A Kit of Pigeons--on eBay
Finding Treasure in Old Magazines
Fascinating items await discovery in old National Geographic magazines.
Fancying myself as a resurrector, if you will, of vintage ephemera--specifically, ads, prints, and articles--I've lost track of the number of antique NG pages I've sold from the 1920's, 1940's, 1950's, and, soon, from the 1930's.
Along the way, I've learned a great deal about a variety of things. This hobby/entrerpreneurial pursuit I've chosen in my own vintage years has rewarded me in ways that transcend personal finance. As I regularly include in my eBay listings, the reasons for collecting vintage paper are numerous and--may I add--even more valid and significant for the seller.
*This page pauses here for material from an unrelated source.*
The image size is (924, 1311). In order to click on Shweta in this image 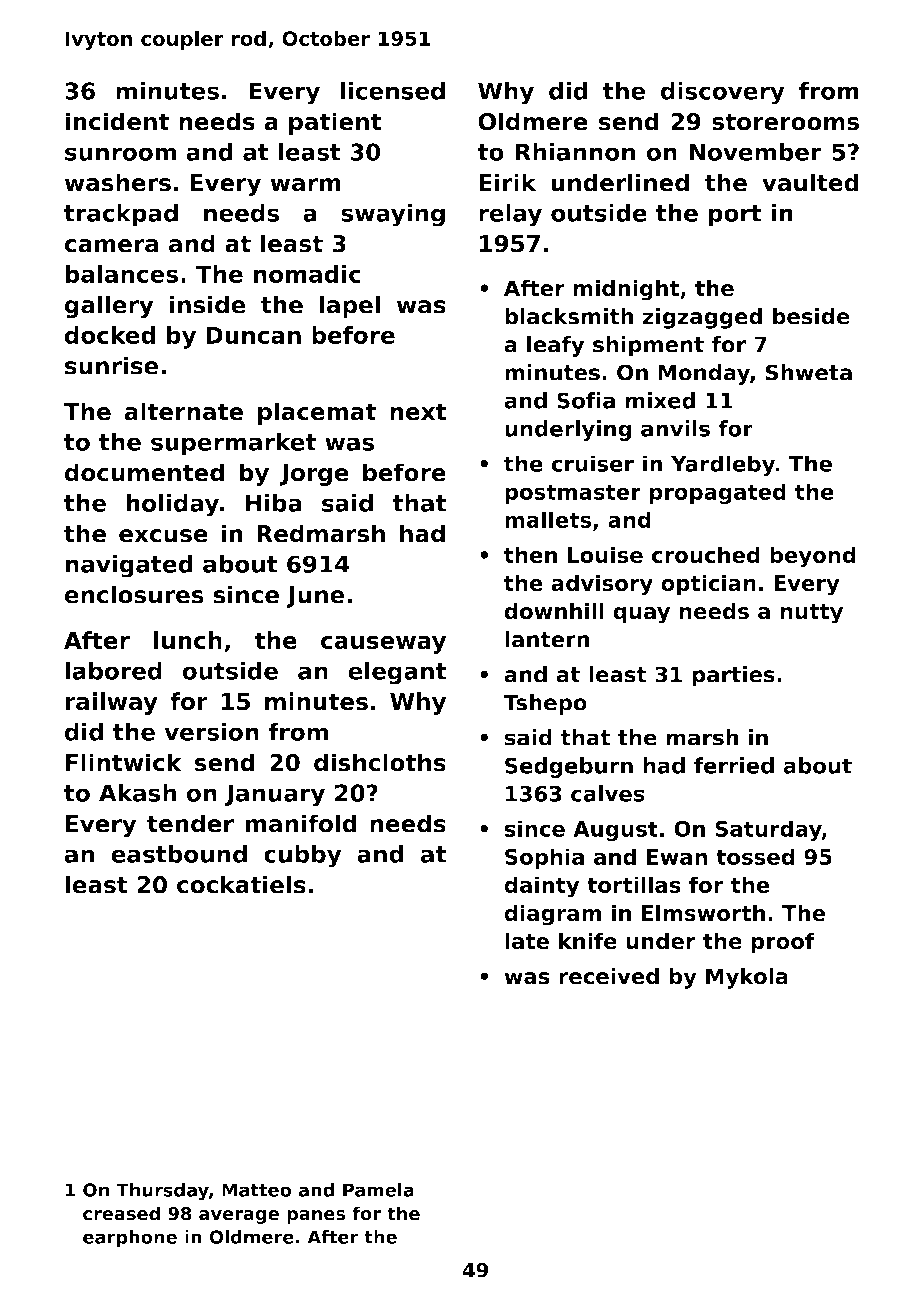, I will do `click(808, 372)`.
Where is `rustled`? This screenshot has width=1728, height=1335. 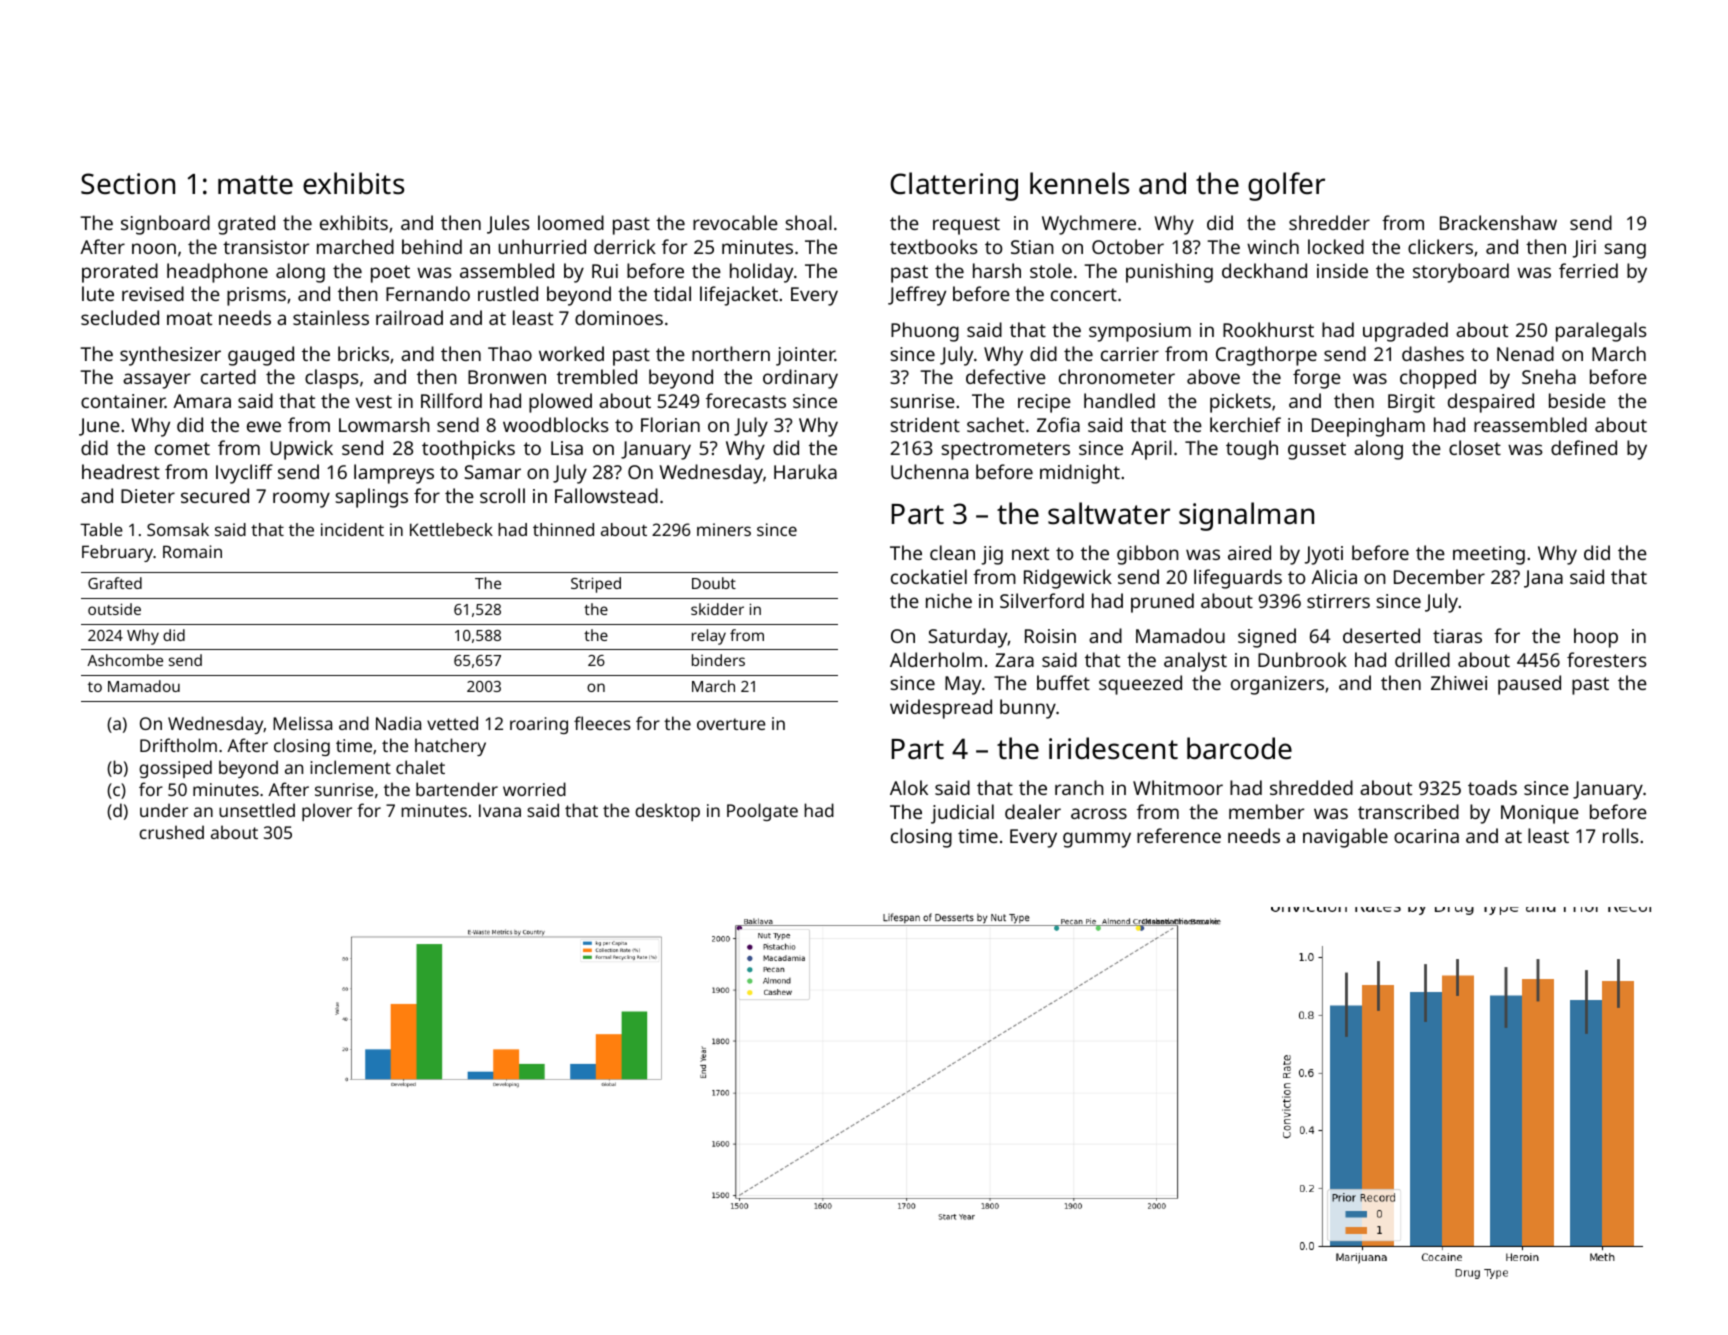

WHY COLLECT VINTAGE PRINTS?
- To preserve Americana
- To understand our heritage
- To appreciate our social, cultural, political, and economic roots
- To enhance our grasp of history
- To compare and contrast the past with the present
- To leave as a legacy for future generations
- To own as antique collectibles
- To acknowledge the art and artists of yesteryear
- To frame and craft into attractive gifts
- To utilize as decorative household pieces
- To buy, sell, and trade
- To enjoy a good return on investment
- To visually and emotionally revel in their pure aesthetic appeal
Resurrecting Old Paper
Due to a large acquisition of old National Geographic periodicals I'd made last fall, the passageway between the computer room and my bedroom/office had become a bit cluttered with the magazines bearing the familiar yellow and white covers.
Originally, one of the eBay niches I ventured into last year was the marketing of old magazines. Unfortunately--or, perhaps, providentially, some of the covers of the old magazines were coming loose even with gentle handling. Unable to sell such poor quality magazines, I pondered the possibility of selling the contents within.
Vision led to action.
Action taken turned into mistakes.
Lessons learned from those mistakes then shaped success.
Soon, I was seeing a trickle of sales coming in for the old-fashioned ads, prints, and multiple-paged articles. Up ahead? Hopefully, a deluge of orders.
So that's what I've been doing--and enjoying immensely--these past few months.
About a week ago, I discovered six double-sided print pages from a 1926 issue presenting the lovely prints--paintings from life, as NG referred to them--that had been crafted by the very talented Japanese-American artist, Hashime Murayama.
Murayama had an outstanding work ethic and produced the bulk of National Geographic's artwork from the 1920's until late 1941. His diligent research, keen eye for detail, and obsession with accuracy are reflected in his paintings.
Immediately following the Japanese attack on Pearl Harbor on December 7, 1941, the president and chief executive of the National Geographic Society, Gilbert M. Grosvenor, fired Hashime Murayama and told him to leave the building immediately. Grosvenor stated that he didn't want any enemy sympathizers on his staff.
It was an unfortunate act. Not much is documented in regards to how Hashime Murayama and his family fared. But we can certainly be grateful for the scores of Murayama's beautiful prints that graced the pages of National Geographic.
Twelve of his pigeon prints are featured here in the right margin. Starting at the top, the first and second pictures were opposite sides of the first color plate page; the third and forth were opposite sides of the second page, and so forth.
I listed all six pages with two respective photos for each listing. As of this writing, I've sold two pages (4 prints) at $9.98 per double-sided page--prints 1/2 and prints 3/4. The gorgeous prints virtually sold themselves.
I have much to be thankful for. But even if I were to walk away having learned only one important thing from the processing, marketing, selling, packaging, and shipping of these beautiful prints, it's this--
A group of pigeons is called a KIT!
My next project? Finding the KABOODLE!